Temuan PPATK Soal Dana Kampanye Fenomena Gunung Es, Hadir Tiap Mau Pemilu


Direktur Democracy and Electoral Empowerment Partnership (DEEP) Indonesia, Neni Nur Hayati menilai temuan pusat pelaporan dan analisis transas keuangan (PPATK) soal dana kampanye mencurigakan sudah menjadi fenomena gunung es setiap kali perhelatan pemilihan digelar.

“Potret ini mengindikasikan bahwa aktivitas pemilu mengeluarkan anggaran yang jumlahnya sangat fantastis mulai dari pencalonan, kampanye kemudian nanti sengketa hasil” kata Neni dalam keterangannya kepada Inilah.com, Selasa (19/12/2023).

Untuk itu, ia mendorong Komisi Pemilihan Umum (KPU) dan Badan Pengawas Pemilu (Bawaslu) untuk mengusut tuntas kasus transaksi janggal tersebut secara transparan dan akuntabel dengan melibatkan aparat penegak hukum.

“KPU dan Bawaslu semestinya tidak terjebak pada UU Pemilu yang tekstual dan tafsir minimalis. Seharusnya penyelenggara pemilu dan aparat penegak hukum dapat menggunakan instrumen lain diluar UU Pemilu untuk penindakan yang progresif dan jika terbukti tidak segan untuk memberikan sanksi,” tuturnya.

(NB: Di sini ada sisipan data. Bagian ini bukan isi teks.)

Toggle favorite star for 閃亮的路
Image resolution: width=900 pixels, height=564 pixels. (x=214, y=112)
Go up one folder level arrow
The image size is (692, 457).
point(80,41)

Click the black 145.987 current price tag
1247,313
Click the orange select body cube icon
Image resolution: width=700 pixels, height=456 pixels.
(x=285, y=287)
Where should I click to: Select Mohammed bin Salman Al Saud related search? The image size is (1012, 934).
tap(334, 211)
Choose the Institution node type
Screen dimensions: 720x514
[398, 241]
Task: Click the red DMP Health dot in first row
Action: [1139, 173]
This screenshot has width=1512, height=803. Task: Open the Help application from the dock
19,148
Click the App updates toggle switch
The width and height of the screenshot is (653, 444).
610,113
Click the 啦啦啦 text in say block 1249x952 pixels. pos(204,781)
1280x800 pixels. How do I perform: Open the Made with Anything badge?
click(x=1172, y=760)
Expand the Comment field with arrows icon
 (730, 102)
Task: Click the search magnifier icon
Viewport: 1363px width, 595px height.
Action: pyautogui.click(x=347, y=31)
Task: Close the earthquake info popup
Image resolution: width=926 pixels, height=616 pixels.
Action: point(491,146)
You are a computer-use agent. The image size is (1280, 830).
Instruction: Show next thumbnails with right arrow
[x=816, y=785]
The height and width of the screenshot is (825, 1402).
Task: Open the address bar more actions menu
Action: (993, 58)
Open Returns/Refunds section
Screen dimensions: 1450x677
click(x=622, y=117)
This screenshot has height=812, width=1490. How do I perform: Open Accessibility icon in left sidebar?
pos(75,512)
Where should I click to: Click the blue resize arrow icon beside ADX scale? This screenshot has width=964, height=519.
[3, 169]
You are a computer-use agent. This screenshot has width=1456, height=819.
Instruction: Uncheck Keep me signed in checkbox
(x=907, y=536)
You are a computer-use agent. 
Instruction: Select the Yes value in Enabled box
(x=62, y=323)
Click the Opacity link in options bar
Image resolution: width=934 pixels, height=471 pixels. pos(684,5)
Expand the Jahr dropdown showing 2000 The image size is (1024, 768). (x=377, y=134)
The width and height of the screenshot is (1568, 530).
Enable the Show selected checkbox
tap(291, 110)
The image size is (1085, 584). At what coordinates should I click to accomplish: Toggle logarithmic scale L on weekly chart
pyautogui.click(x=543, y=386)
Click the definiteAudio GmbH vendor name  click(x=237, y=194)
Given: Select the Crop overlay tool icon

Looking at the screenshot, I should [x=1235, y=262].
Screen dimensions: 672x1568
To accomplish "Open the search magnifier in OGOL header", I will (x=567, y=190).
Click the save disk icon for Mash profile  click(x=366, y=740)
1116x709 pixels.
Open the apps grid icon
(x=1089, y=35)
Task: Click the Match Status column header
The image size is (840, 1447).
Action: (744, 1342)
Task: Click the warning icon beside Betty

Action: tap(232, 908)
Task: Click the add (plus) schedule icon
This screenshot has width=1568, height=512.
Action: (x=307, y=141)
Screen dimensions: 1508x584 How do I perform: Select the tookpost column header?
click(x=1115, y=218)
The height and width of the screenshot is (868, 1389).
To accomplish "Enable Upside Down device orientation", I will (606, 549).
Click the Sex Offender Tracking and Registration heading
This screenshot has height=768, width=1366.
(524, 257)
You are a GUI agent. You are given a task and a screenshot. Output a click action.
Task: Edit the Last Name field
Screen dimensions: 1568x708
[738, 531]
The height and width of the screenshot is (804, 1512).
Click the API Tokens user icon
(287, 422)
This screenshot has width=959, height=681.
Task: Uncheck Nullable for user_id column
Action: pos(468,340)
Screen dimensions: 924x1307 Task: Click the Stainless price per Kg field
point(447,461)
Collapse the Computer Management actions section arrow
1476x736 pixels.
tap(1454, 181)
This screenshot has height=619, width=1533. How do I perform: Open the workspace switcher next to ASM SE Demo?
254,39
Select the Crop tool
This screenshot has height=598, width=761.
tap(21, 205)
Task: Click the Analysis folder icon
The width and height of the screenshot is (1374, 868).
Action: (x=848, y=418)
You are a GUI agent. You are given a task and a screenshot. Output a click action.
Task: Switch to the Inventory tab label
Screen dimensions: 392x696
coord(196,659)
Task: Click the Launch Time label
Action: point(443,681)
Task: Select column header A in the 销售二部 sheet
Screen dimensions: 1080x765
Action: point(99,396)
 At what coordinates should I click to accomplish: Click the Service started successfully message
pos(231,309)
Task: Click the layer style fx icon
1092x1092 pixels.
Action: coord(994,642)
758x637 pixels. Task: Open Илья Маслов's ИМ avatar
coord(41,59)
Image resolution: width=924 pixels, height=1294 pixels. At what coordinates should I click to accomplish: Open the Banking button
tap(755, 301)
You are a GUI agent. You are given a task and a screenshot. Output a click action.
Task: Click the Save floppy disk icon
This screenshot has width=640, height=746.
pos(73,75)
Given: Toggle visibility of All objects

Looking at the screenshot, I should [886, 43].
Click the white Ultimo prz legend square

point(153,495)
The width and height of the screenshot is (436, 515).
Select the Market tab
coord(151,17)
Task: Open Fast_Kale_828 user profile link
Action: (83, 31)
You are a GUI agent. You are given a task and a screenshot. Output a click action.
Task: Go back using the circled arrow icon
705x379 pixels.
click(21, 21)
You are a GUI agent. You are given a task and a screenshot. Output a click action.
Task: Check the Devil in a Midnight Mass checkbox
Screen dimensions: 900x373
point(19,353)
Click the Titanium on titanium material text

Neni berharap proses kajian itu tidak dilakukan secara asal-asalan hanya untuk menenangkan publik secara sesaat.

Sebab, dalam Pasal 496 UU 7/2017 menyatakan bahwa Peserta Pemilu yang dengan sengaja memberikan keterangan tidak benar dalam laporan dana kampanye Pemilu sebagaimana dimaksud dalam Pasal 334 ayat (1), ayat (2), dan/atan ayat (3) serta Pasal 335 ayat (1), ayat (2), dan/atau ayat (3) dipidana dengan pidana kurungan paling lama 1 (satu) tahun dan denda paling banyak Rp 12.000.000,00 (dua belas juta rupiah).  

Selain itu, Neni juga meminta penyelenggara pemilu untuk melakukan sosialisasi regulasi kampanye dan dana kampanye lebih terstruktur, sistematis dan massif kepada peserta pemilu.

“Dengan mendorong agar peserta pemilu melaporkan bukan hanya sekedar menggugurkan kewajiban belaka, tetapi yang jauh lebih substansi dari itu adalah pertanggungjawaban moral peserta pemilu kepada publik mewujudkan demokrasi yang beradab dan bermartabat,” jelas Neni.

Ia menutup, bahwa temuan PPATK ini menjadi permasalahan yang sangat serius dan tidak bisa dibiarkan.

“Jika praktek ini terus didiamkan maka jangan berharap bisa tercipta kontestasi yang free and fair election, karena transaksi janggal tersebut dapat berpotensi digunakan untuk jual beli suara yang akan merusak demokrasi kedepan dan pemilu gagal menjadi momentum untuk melahirkan pemimpin bangsa yang berintegritas dan profetik” tandasnya.